The chemical bonds of wood are both covalent bonds within the wood polymers and hydrogen bonds within and between the polymers. Both types of bonds are responsible for the coherence, strength and stiffness of the material. The hydrogen bonds are more easily modified by changes in load, moisture and temperature distorting the internal bonding state. A problem arises when studying hydrogen bonding in wood since matched wood specimens of the same species will have very different internal bonding states. Thus, possible changes in the bonding state due to some applied treatment such as conditioning or mechanical stress might be difficult to detect due to a large variation between the specimens. In this study, the modifications by all past external impacts such as climate and mechanical history were sought erased. This was done by heating specimens of pine (Pinus sylvestris L.) to 80 °C about 24 h while maintaining 100 % moisture content of the wood.
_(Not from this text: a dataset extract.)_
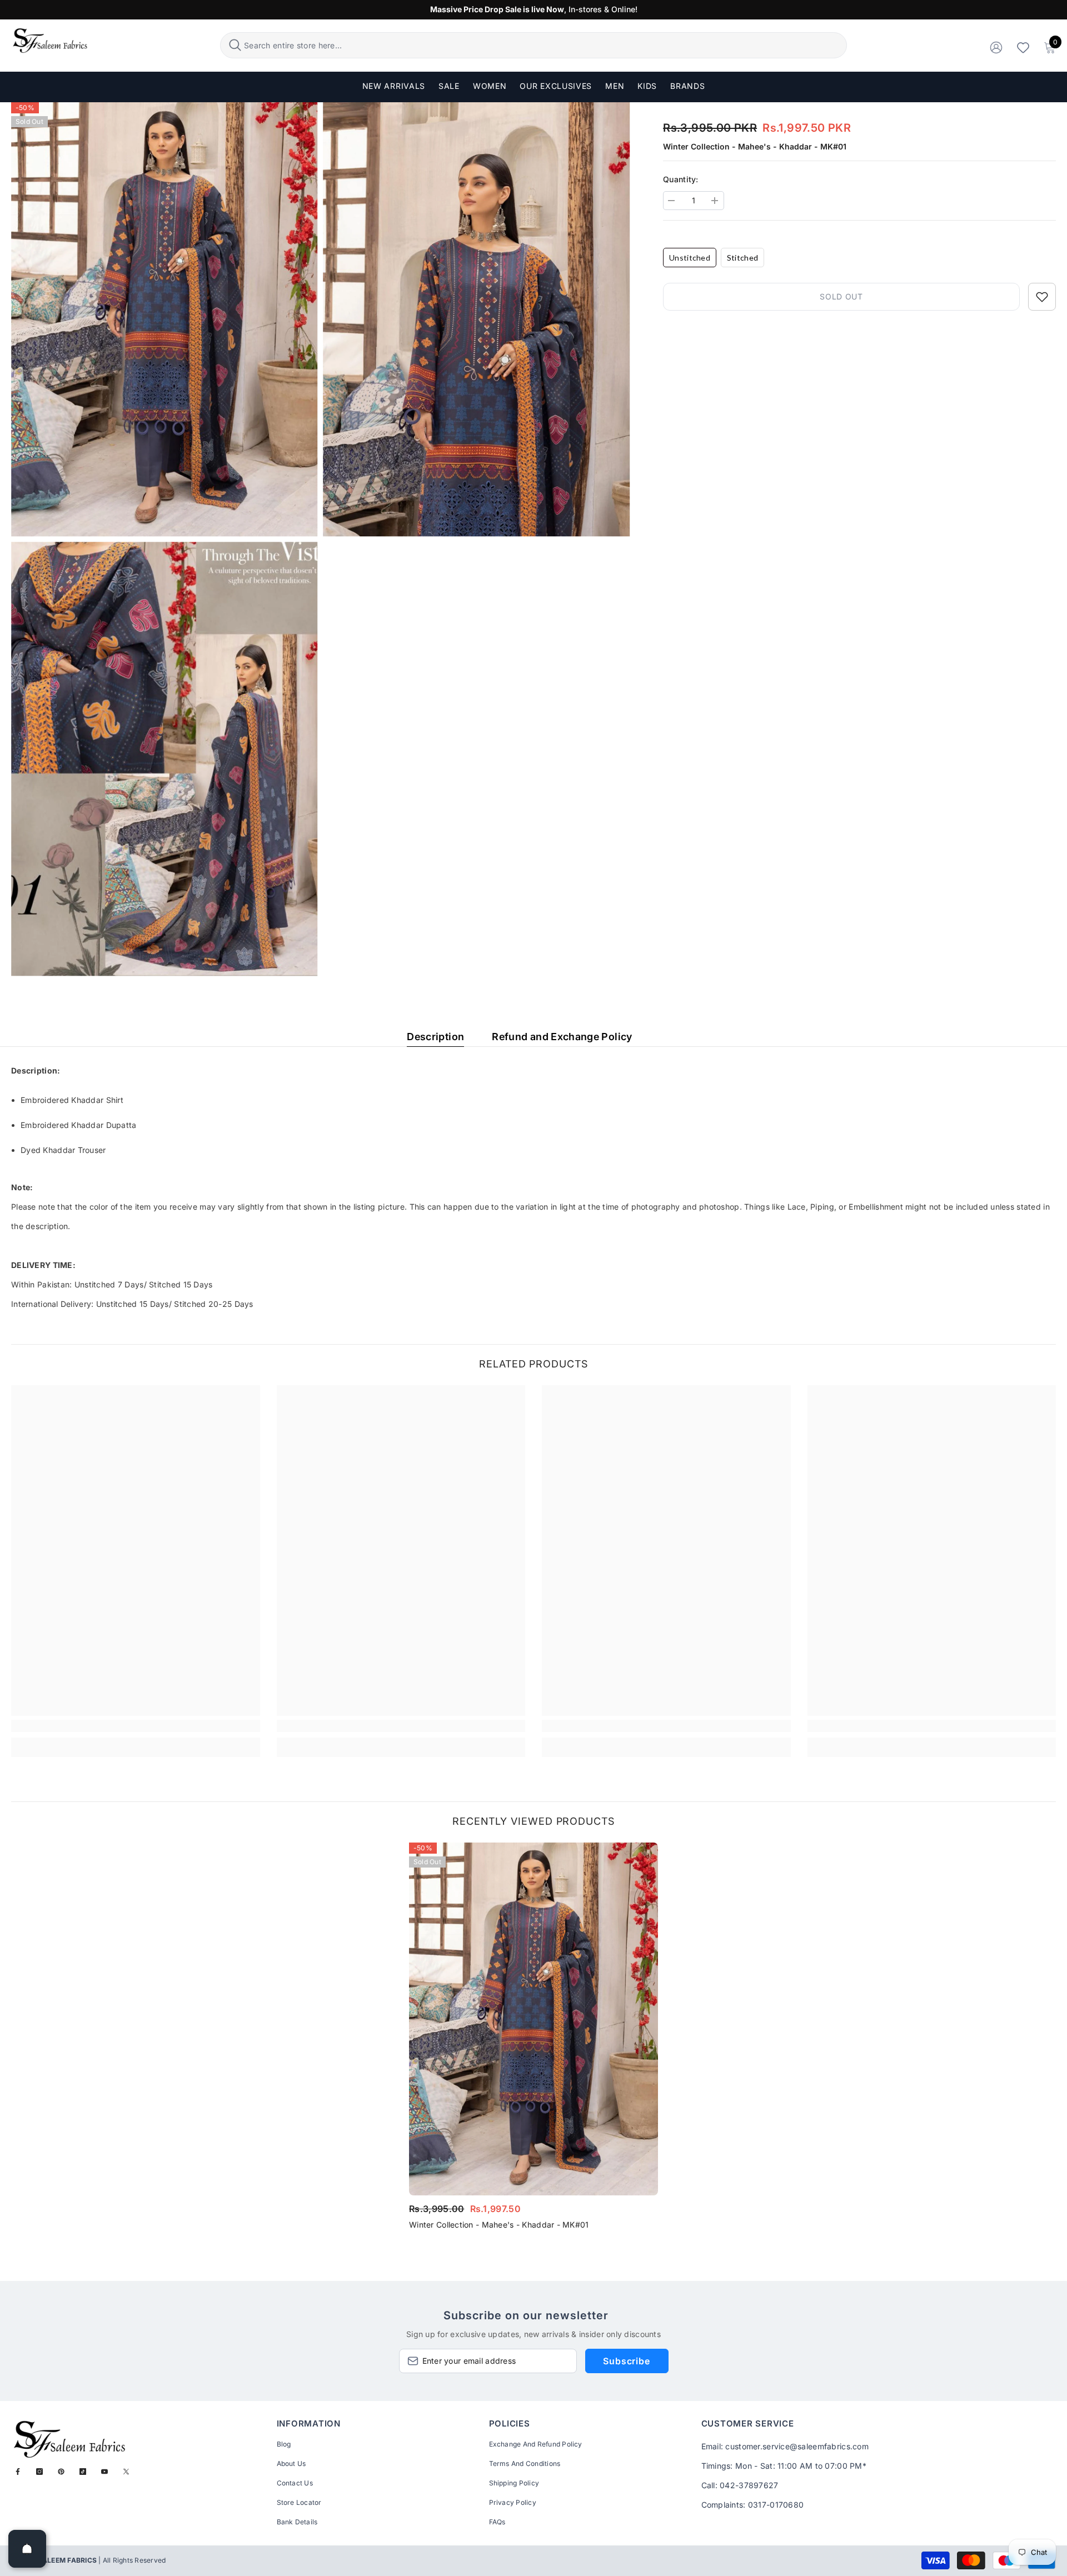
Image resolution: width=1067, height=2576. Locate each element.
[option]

The hypothesis was that this would enable a fast stress relaxation as a result of reorganization of bonds, since moisture plasticizes the material and temperature promotes faster kinetics. Hereby, all past bond distortions caused by various moisture, temperature, and load histories were assumed to be erased by this treatment. Thus, all specimens would be given a common starting point for further experiments. After the first treatment, the specimens were subjected to different climate histories in order to examine the impact of variations in air humidity and temperature. The distribution of bond lengths was examined using infrared spectroscopy (ATR-FTIR) both prior to treatments and after. The results show that the absorbance bands of the spectra related to the hydroxyl and carboxyl stretching vibrations were changed by the treatments. Apparently, the first treatment mostly caused an extension of the short hydrogen bonds. This extension decreased after the second treatment either as a result of changes in air humidity and temperature or merely as a function of time.